NLPで変わる私の人生

NLPにおけるTransformerの基本:Self-AttentionメカニズムとPythonでの実装

Tags: NLP, Transformer, Self-Attention, Python, 深層学習

はじめに:なぜ今、Transformerを学ぶのか

自然言語処理(NLP)の分野は近年、目覚ましい発展を遂げています。特に、テキストデータに含まれる複雑な文脈や依存関係を捉える能力は飛躍的に向上し、機械翻訳、テキスト要約、質問応答といった様々なタスクで人間レベルの性能に迫る成果が報告されています。この発展を牽引しているのが、2017年にGoogleが発表した「Transformer」モデルです。

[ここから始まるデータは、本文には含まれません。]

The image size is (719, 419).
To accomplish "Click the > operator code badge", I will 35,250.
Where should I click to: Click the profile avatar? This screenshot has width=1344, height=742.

これまでの系列データ処理では、RNN(Recurrent Neural Network)やその発展形であるLSTM(Long Short-Term Memory)、GRU(Gated Recurrent Unit)が主流でした。これらのモデルは、時系列データの特性を捉えるのに有効でしたが、長い系列の情報を処理する際に勾配消失問題や計算の並列化が困難であるといった課題を抱えていました。

Transformerは、これらの課題を克服するために「Attentionメカニズム」を全面的に採用し、Recurrent(再帰的)な構造を排除した画期的なアーキテクチャです。本記事では、NLP分野の学習を始めたばかりの皆様に向けて、Transformerの核となるSelf-Attentionメカニズムの概念をわかりやすく解説し、Pythonを用いた具体的な実装例を通じて、その理解を深めていきます。

Transformerの全体像

Transformerモデルは、主にEncoderとDecoderという2つの主要なブロックで構成されています。この構造は、Seq2Seq(Sequence-to-Sequence)モデルに似ていますが、RNNのような再帰的な接続は持ちません。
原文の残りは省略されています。